A new poll on climate change and political views

12.13.2017

Report coverA new report from the Yale Program on Climate Communication offers new data on Americans' beliefs and attitudes about climate change, with a particular emphasis on the influence of political views.

Asked "Do you think that global warming is happening?" 72% of registered voters responding answered yes, 12% answered no, and 15% answered don't know. According to the full report (PDF), those answering yes included "97% of liberal Democrats, 89% of moderate/conservative Democrats and 63% of liberal/moderate Republicans, but only 37% of conservative Republicans. Belief that global warming is happening has declined among Republicans since the 2016 election."

Presented with "Assuming global warming is happening, do you think it is ..." and asked to complete the sentence, 54% of registered voters responding preferred "Caused mostly by human activities," 33% preferred "Caused mostly by natural changes in the environment," 6% volunteered "Caused by both human activities and natural changes," and 5% preferred "Neither because global warming isn't happening." Opinion was politically divided, with a majority of Democrats but a minority of Republicans accepting human responsibility.
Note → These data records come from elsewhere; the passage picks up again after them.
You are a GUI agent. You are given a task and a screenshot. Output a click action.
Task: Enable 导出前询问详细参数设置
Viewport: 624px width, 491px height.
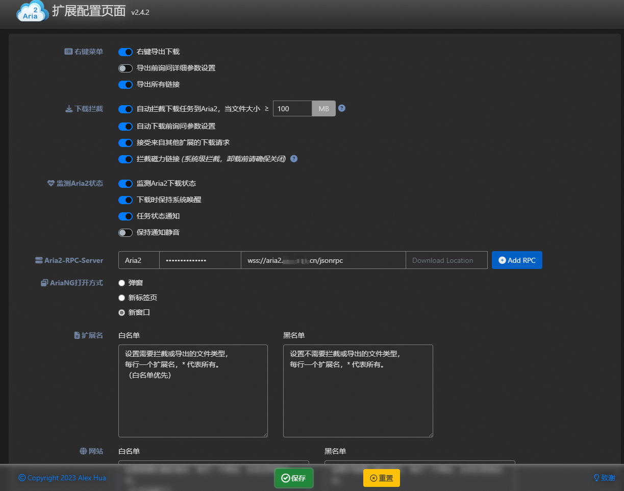click(x=125, y=68)
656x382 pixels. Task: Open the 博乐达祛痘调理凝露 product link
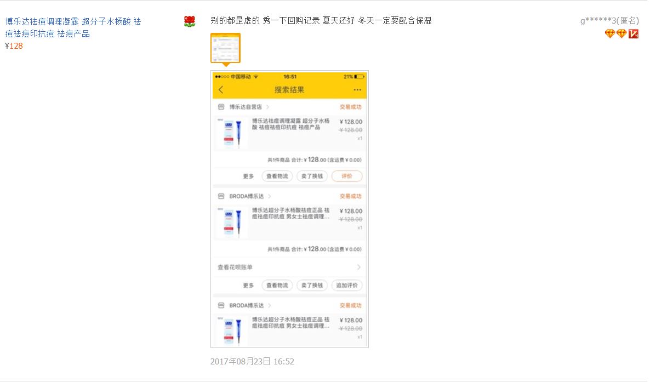[x=73, y=27]
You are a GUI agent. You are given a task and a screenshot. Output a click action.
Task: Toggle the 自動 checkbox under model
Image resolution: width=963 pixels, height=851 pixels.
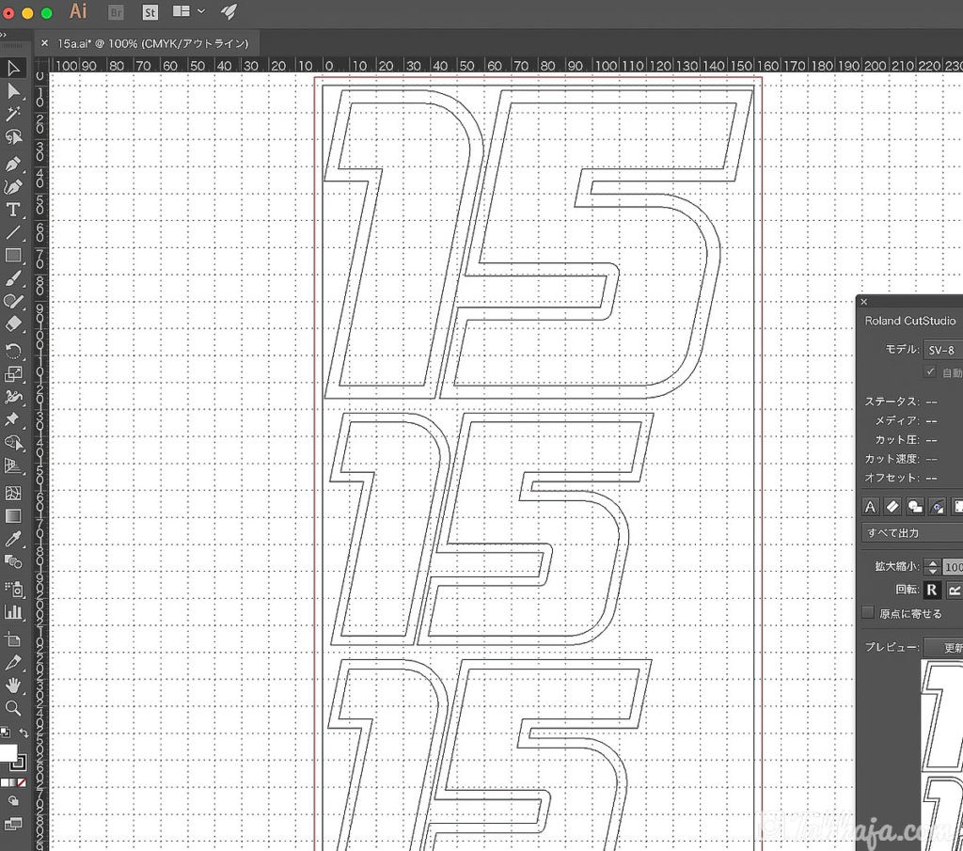(931, 373)
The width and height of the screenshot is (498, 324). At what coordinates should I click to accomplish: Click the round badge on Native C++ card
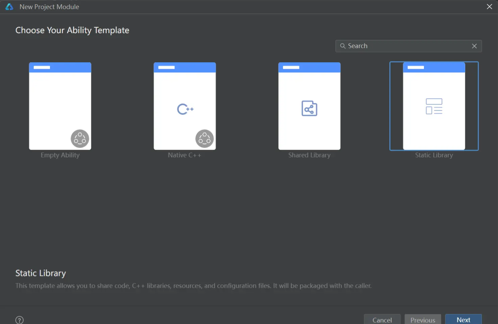tap(205, 139)
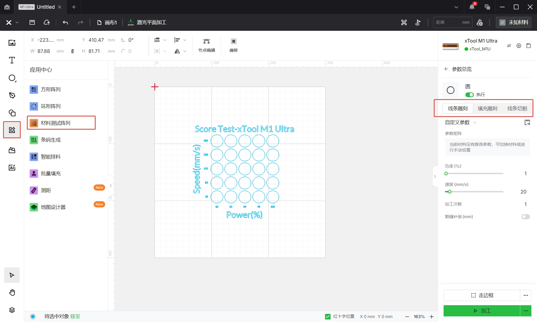Enable the kerf compensation (割缝补偿) toggle
The image size is (537, 322).
pyautogui.click(x=526, y=217)
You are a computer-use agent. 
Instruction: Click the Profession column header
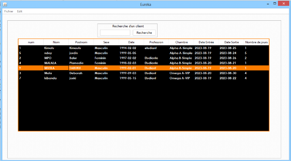coord(156,42)
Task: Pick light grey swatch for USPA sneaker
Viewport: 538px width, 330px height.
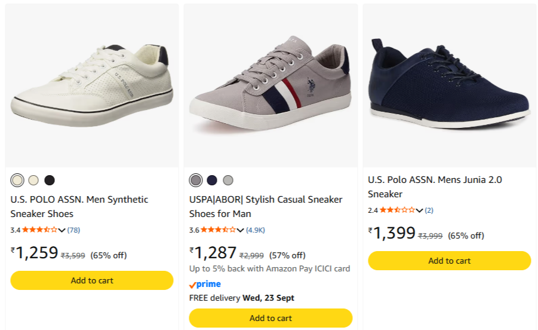Action: [x=228, y=181]
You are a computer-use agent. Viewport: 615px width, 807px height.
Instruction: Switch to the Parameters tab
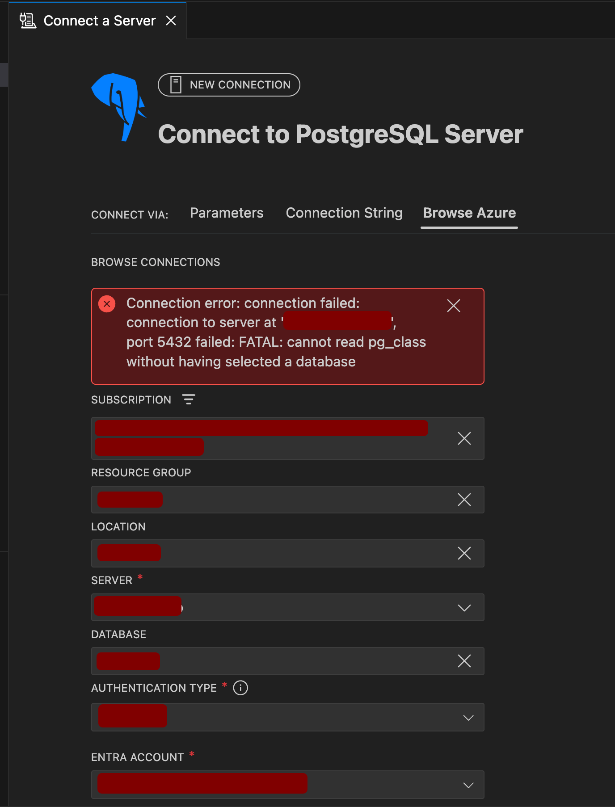227,213
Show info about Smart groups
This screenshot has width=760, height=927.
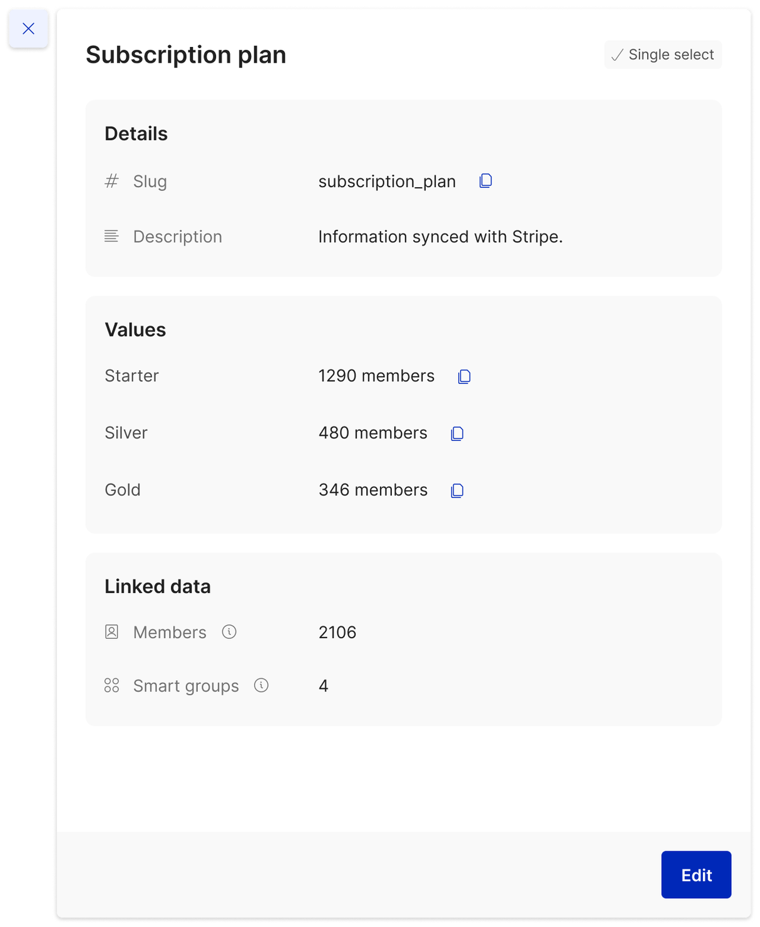pos(261,685)
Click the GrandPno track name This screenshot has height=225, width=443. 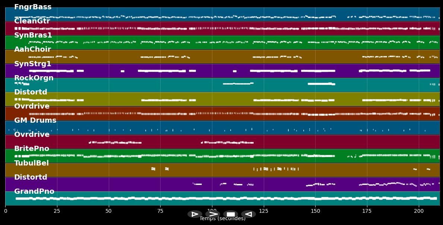coord(34,192)
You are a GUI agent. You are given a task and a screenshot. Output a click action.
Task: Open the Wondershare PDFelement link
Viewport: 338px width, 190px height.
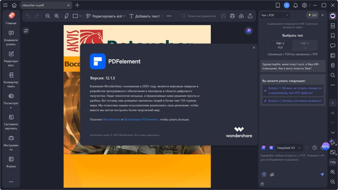141,119
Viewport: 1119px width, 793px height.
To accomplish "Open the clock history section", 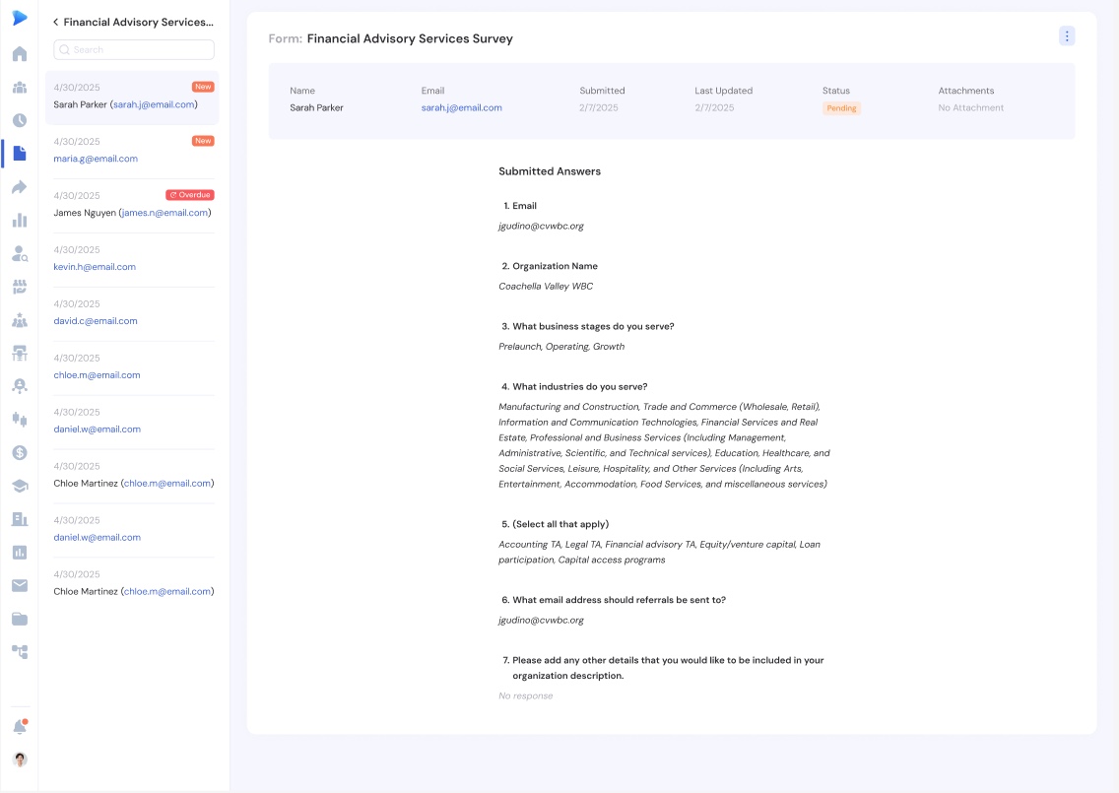I will click(x=19, y=119).
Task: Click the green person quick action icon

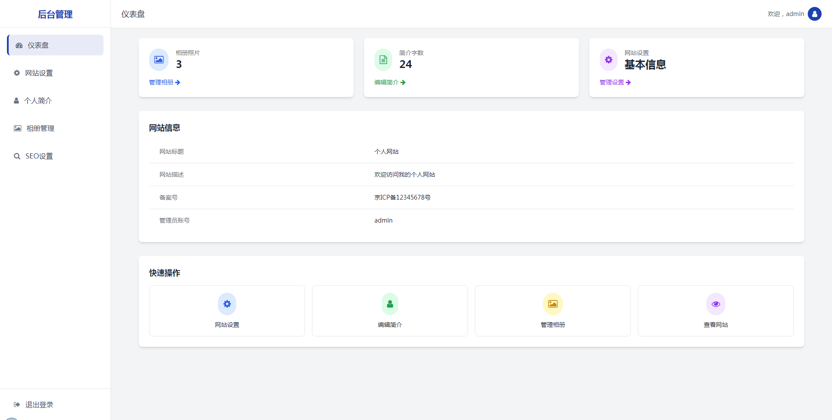Action: [x=390, y=304]
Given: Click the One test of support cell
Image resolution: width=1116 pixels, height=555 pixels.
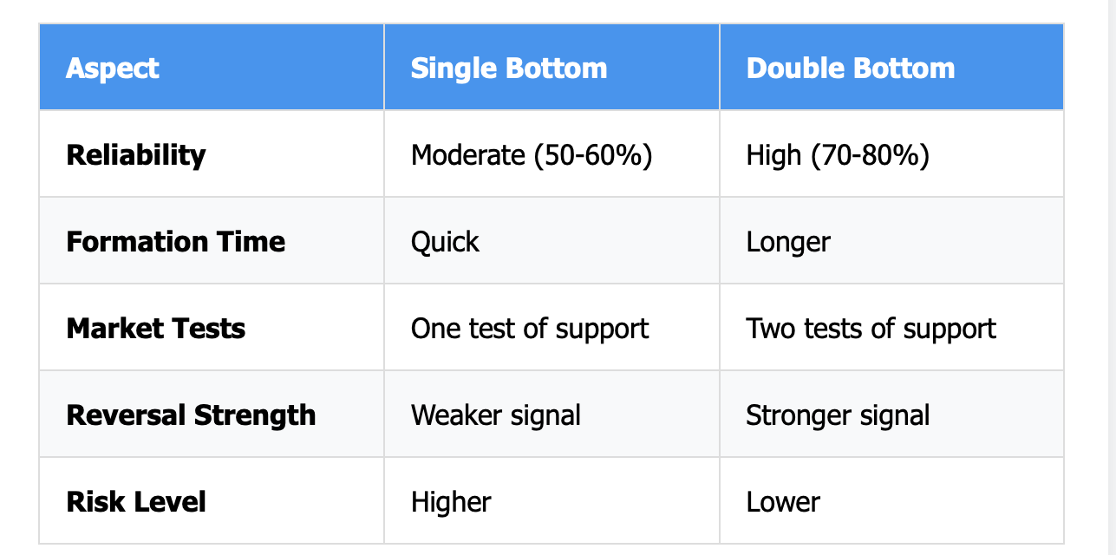Looking at the screenshot, I should click(x=551, y=328).
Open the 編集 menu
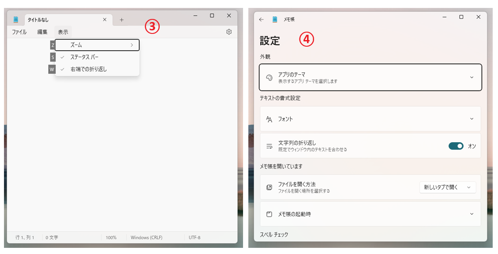The image size is (498, 254). (x=42, y=32)
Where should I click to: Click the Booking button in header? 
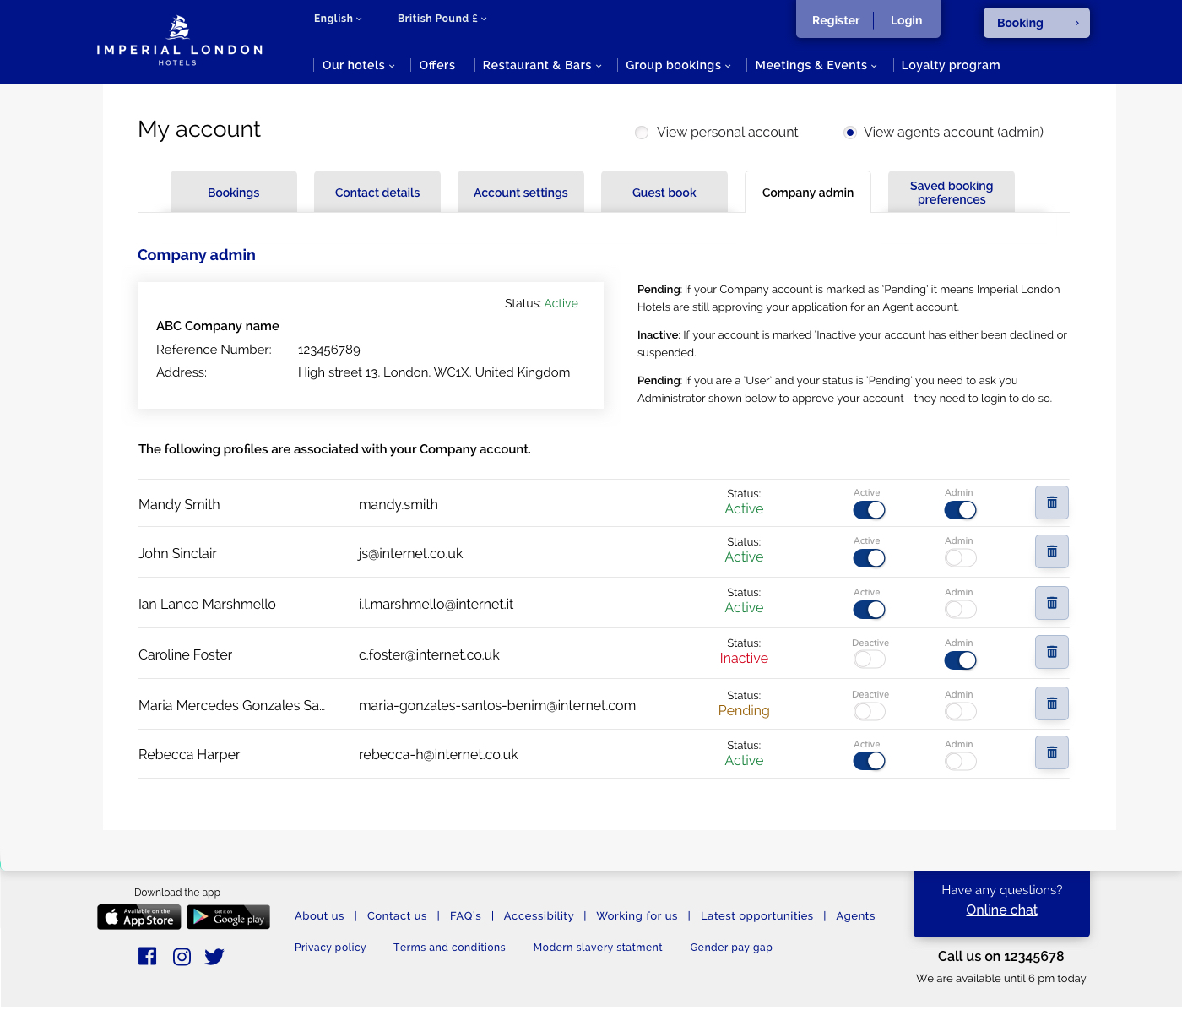(1036, 23)
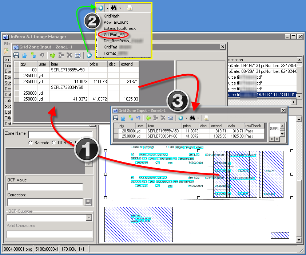Open the OCR Subtype dropdown
This screenshot has width=306, height=255.
(x=89, y=218)
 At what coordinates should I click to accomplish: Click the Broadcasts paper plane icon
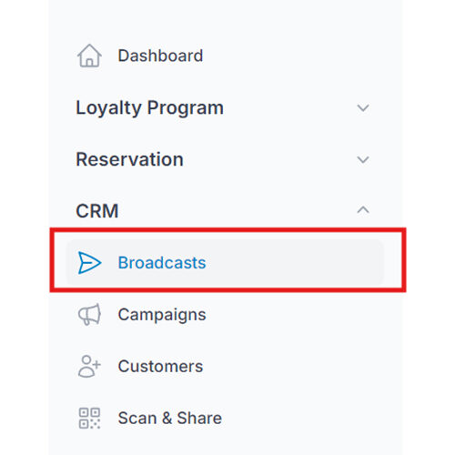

Presented with "Schools should teach our children about the causes, consequences, and potential solutions to global warming," 79% of registered voters responding agreed (41% strongly, 38% somewhat) and 21% disagreed (10% somewhat, 11% strongly). Agreement was the majority position among all political positions, except for conservative Republicans, who split about evenly between agreement (49%) and disagreement (50%); liberal and moderate/conservative Democrats were almost unanimous in agreement (97% and 95%).

The data were based on a nationally representative survey of 1,304 American adults, aged 18 and older, 1109 of whom who were registered to vote. The survey was conducted October 20-November 1, 2017. The average margin of error for the full sample and the registered voter subset was +/- 3%.